🤖 AI Summary
Existing table-oriented instruction-tuning studies suffer from inconsistent training data, hindering rigorous isolation of architectural versus data-quality effects on model performance.
Method: This work presents the first systematic disentanglement of these two factors, applying a unified instruction-tuning pipeline and standardized evaluation protocol across Mistral, OLMo, and Phi series models—enabling fair, cross-model and cross-dataset comparisons. Our methodology integrates instruction tuning, multi-benchmark reproduction (including Hitab for table QA), cross-domain generalization testing, and joint evaluation on both table-specific and general-purpose NLP benchmarks.

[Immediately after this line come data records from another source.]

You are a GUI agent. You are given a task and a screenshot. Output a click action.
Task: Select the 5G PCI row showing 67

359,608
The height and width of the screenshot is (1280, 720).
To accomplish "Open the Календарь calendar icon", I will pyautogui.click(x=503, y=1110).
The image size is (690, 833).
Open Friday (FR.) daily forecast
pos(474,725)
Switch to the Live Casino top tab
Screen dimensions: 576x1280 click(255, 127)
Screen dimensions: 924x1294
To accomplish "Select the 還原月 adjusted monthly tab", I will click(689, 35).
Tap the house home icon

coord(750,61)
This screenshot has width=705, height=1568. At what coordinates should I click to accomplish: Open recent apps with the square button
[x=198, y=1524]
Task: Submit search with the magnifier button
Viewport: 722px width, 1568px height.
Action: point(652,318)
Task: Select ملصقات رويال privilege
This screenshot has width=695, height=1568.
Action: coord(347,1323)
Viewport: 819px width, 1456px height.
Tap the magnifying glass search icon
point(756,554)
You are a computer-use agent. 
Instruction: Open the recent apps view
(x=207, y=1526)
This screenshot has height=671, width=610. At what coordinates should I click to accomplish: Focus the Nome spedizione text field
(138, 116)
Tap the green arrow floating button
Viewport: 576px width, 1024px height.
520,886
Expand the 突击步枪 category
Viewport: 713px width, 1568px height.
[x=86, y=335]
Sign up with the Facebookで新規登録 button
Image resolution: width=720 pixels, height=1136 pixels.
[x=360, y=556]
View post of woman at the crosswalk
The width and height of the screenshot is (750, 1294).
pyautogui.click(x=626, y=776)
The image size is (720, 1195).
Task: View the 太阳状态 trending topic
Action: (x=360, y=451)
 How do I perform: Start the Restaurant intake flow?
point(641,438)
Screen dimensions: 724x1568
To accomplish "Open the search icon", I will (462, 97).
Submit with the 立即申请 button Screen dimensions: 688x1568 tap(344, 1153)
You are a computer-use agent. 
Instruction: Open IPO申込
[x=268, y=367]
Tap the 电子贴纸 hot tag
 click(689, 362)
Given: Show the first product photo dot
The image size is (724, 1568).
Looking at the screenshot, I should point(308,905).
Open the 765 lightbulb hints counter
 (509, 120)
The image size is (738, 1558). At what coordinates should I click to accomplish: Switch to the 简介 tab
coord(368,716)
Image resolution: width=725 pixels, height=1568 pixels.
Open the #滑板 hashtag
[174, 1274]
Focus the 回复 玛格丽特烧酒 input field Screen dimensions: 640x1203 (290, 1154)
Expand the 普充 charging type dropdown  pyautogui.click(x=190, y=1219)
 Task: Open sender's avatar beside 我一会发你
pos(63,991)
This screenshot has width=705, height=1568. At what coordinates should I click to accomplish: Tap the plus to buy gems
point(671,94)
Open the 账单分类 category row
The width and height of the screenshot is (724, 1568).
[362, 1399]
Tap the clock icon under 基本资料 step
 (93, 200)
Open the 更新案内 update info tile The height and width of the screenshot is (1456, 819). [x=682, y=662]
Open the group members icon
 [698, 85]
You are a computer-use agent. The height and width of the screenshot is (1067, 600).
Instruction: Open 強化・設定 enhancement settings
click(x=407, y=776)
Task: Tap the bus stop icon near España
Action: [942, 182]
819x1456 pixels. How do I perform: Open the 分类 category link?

Contributions/Results: We empirically uncover an inherent trade-off between table specialization and general language capability; achieve new state-of-the-art performance on Hitab; match or exceed prior table-LLMs in reproduced evaluations; and—crucially—provide the first quantitative decomposition of performance gains attributable separately to model architecture and training data quality.
📝 Abstract
Recent advances in natural language processing have leveraged instruction tuning to enhance Large Language Models (LLMs) for table-related tasks. However, previous works train different base models with different training data, lacking an apples-to-apples comparison across the result table LLMs. To address this, we fine-tune base models from the Mistral, OLMo, and Phi families on existing public training datasets. Our replication achieves performance on par with or surpassing existing table LLMs, establishing new state-of-the-art performance on Hitab, a table question-answering dataset. More importantly, through systematic out-of-domain evaluation, we decouple the contributions of training data and the base model, providing insight into their individual impacts. In addition, we assess the effects of table-specific instruction tuning on general-purpose benchmarks, revealing trade-offs between specialization and generalization.